■ WORK INSTRUCTION:
Every record should be written out exactly, please.
========================
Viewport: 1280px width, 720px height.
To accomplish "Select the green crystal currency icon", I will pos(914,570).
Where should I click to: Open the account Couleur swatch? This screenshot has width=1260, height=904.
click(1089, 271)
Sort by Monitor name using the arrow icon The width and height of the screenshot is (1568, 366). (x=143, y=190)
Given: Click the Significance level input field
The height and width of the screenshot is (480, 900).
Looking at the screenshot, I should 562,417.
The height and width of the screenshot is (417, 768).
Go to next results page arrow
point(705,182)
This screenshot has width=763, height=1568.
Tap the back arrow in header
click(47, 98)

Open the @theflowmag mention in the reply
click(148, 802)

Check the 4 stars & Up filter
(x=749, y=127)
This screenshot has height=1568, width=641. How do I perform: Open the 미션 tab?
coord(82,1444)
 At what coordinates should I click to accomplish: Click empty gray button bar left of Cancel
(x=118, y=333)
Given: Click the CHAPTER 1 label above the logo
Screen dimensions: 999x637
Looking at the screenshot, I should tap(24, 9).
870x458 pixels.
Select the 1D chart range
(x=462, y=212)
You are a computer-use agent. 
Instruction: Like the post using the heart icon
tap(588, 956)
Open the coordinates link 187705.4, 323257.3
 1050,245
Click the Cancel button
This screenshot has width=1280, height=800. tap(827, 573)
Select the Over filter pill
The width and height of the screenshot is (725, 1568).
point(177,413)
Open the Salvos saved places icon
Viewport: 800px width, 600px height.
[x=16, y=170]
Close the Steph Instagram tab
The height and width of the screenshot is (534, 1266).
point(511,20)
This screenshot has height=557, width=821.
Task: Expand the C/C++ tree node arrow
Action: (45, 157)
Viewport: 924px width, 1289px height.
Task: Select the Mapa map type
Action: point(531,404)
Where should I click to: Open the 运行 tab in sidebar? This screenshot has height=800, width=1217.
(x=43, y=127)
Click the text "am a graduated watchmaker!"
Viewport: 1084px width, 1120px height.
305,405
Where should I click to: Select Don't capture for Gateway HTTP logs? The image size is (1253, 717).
========================
■ SOLUTION TO THE EXERCISE:
Viewport: 1280px width, 720px height.
To accomplish "Select the green crystal currency icon", I will pos(914,570).
Where should I click to: Open the account Couleur swatch? This screenshot has width=1260, height=904.
click(1089, 271)
Sort by Monitor name using the arrow icon The width and height of the screenshot is (1568, 366). (x=143, y=190)
Given: Click the Significance level input field
The height and width of the screenshot is (480, 900).
Looking at the screenshot, I should 562,417.
The height and width of the screenshot is (417, 768).
Go to next results page arrow
point(705,182)
This screenshot has width=763, height=1568.
Tap the back arrow in header
click(47, 98)

Open the @theflowmag mention in the reply
click(148, 802)

Check the 4 stars & Up filter
(x=749, y=127)
This screenshot has height=1568, width=641. How do I perform: Open the 미션 tab?
coord(82,1444)
 At what coordinates should I click to accomplish: Click empty gray button bar left of Cancel
(x=118, y=333)
Given: Click the CHAPTER 1 label above the logo
Screen dimensions: 999x637
Looking at the screenshot, I should tap(24, 9).
870x458 pixels.
Select the 1D chart range
(x=462, y=212)
You are a computer-use agent. 
Instruction: Like the post using the heart icon
tap(588, 956)
Open the coordinates link 187705.4, 323257.3
 1050,245
Click the Cancel button
This screenshot has width=1280, height=800. tap(827, 573)
Select the Over filter pill
The width and height of the screenshot is (725, 1568).
point(177,413)
Open the Salvos saved places icon
Viewport: 800px width, 600px height.
[x=16, y=170]
Close the Steph Instagram tab
The height and width of the screenshot is (534, 1266).
point(511,20)
This screenshot has height=557, width=821.
Task: Expand the C/C++ tree node arrow
Action: (45, 157)
Viewport: 924px width, 1289px height.
Task: Select the Mapa map type
Action: point(531,404)
Where should I click to: Open the 运行 tab in sidebar? This screenshot has height=800, width=1217.
(x=43, y=127)
Click the text "am a graduated watchmaker!"
Viewport: 1084px width, 1120px height.
305,405
Where should I click to: Select Don't capture for Gateway HTTP logs? The image size is (1253, 717).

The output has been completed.